• _Excerpted data_
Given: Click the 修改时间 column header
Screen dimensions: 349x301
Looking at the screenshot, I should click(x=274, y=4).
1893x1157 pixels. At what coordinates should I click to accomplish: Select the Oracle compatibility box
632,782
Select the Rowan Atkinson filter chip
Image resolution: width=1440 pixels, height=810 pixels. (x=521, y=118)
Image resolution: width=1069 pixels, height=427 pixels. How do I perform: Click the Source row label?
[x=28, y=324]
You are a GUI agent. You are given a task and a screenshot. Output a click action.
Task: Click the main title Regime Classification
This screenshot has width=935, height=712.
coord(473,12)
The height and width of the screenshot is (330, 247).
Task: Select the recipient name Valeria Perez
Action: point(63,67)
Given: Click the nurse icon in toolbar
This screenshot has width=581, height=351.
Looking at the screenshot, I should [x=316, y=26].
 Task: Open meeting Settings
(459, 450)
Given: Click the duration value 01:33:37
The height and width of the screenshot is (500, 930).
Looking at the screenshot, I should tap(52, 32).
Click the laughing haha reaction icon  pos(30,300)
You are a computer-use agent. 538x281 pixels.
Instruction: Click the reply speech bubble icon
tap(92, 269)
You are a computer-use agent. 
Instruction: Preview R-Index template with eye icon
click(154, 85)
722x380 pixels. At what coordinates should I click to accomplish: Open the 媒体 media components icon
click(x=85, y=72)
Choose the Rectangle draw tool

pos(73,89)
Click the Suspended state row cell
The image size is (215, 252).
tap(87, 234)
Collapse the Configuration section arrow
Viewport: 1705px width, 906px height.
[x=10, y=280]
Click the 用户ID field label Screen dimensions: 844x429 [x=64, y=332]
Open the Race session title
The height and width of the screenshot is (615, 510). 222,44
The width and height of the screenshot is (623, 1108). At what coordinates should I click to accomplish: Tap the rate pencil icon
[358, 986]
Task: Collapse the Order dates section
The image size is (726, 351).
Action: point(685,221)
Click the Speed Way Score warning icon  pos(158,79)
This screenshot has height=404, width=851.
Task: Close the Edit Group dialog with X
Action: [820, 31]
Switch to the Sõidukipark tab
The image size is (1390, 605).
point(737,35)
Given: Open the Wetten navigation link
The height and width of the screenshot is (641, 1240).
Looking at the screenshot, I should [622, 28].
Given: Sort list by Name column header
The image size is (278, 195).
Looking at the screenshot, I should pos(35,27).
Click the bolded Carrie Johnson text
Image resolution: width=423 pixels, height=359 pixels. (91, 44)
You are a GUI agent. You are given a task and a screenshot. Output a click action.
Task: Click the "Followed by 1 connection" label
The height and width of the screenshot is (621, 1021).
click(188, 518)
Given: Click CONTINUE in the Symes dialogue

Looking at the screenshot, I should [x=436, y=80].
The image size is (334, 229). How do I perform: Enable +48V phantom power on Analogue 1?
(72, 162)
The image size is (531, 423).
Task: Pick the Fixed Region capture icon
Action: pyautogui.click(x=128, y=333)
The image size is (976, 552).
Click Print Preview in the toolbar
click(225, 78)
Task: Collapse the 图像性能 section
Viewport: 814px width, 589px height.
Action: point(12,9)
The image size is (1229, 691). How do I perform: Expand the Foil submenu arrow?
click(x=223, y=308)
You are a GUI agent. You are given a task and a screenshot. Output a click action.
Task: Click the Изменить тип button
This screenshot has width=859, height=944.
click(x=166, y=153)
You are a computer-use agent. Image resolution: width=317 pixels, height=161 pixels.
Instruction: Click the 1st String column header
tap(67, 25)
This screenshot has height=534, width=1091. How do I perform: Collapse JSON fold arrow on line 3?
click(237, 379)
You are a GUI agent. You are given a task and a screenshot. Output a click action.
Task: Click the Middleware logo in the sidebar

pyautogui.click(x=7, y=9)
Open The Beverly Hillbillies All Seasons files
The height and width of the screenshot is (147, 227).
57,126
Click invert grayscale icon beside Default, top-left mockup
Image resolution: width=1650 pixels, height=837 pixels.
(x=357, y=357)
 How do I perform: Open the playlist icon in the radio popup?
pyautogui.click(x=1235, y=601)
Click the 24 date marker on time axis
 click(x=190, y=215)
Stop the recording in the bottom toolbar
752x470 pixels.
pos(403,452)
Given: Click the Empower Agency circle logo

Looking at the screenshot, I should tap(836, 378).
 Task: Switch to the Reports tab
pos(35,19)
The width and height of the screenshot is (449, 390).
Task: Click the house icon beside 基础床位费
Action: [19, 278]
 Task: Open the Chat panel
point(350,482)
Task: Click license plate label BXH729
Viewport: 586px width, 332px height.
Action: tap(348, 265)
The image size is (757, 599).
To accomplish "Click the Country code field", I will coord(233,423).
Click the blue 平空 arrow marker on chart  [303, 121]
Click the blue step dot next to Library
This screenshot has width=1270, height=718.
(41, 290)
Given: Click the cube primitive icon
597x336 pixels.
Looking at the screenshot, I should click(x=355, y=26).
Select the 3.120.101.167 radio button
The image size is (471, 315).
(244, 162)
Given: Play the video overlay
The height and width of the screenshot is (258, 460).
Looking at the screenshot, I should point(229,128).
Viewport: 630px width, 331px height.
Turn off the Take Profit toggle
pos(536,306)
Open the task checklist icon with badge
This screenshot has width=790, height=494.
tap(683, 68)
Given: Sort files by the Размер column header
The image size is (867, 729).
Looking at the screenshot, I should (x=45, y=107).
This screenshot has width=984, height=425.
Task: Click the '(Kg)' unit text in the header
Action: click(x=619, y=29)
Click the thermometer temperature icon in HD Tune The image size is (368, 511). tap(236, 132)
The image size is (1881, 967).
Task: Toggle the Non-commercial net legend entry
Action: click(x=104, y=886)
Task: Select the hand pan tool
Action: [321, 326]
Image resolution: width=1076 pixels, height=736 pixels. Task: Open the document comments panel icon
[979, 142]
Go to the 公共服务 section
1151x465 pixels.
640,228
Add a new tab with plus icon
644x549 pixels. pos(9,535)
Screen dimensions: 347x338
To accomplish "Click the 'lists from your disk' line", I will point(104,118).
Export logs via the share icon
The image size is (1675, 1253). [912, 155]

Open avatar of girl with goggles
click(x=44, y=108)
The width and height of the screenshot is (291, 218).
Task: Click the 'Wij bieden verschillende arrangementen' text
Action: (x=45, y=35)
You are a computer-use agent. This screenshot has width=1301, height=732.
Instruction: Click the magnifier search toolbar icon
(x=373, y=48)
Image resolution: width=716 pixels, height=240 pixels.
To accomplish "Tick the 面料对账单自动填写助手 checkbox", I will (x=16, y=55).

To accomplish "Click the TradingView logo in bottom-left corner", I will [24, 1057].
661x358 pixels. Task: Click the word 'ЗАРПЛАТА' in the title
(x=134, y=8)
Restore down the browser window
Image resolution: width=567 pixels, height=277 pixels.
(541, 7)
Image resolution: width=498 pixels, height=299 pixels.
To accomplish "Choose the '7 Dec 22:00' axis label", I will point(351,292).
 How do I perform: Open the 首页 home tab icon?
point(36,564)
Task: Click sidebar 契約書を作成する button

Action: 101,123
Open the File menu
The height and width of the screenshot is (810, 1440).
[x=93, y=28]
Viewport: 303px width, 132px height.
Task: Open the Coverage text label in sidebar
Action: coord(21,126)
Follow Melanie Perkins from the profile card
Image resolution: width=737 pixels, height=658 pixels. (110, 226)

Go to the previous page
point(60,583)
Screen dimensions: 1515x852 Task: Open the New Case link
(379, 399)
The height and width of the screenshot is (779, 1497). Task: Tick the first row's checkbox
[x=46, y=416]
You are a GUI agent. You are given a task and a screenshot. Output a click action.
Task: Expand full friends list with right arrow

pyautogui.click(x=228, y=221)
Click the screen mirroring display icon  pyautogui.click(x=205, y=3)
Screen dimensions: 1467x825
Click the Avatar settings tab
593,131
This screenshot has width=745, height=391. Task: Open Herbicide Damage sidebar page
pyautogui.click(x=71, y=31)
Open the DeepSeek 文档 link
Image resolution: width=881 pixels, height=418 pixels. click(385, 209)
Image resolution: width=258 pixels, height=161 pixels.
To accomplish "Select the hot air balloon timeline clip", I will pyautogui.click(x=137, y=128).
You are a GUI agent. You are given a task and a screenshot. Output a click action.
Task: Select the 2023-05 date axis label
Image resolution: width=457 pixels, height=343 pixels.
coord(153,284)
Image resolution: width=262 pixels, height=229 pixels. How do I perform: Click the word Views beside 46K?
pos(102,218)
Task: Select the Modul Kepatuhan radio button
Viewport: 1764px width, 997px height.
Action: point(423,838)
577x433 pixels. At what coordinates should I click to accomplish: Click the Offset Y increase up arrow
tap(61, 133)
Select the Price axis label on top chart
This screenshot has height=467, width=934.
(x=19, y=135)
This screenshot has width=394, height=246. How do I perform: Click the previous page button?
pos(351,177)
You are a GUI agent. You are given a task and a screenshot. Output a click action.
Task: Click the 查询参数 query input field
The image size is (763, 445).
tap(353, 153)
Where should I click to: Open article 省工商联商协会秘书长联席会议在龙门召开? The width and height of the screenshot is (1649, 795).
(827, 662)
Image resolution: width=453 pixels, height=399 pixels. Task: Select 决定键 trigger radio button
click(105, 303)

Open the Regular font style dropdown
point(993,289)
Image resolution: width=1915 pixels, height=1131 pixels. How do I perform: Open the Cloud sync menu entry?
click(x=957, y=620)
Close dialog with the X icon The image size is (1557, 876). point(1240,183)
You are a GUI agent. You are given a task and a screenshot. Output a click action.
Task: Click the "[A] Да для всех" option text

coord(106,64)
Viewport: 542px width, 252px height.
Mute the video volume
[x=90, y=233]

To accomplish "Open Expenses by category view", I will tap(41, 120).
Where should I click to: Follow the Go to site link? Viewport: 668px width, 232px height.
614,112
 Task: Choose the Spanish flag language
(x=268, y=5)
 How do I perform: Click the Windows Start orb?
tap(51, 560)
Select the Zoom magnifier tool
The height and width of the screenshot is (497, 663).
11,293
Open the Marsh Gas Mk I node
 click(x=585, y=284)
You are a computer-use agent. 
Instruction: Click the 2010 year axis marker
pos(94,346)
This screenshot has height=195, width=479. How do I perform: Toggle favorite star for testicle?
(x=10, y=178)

• _What to produce_
Count the lines in the entries above that contain the string "field", treating case as significant, and give only the number.

• _Written solution_
3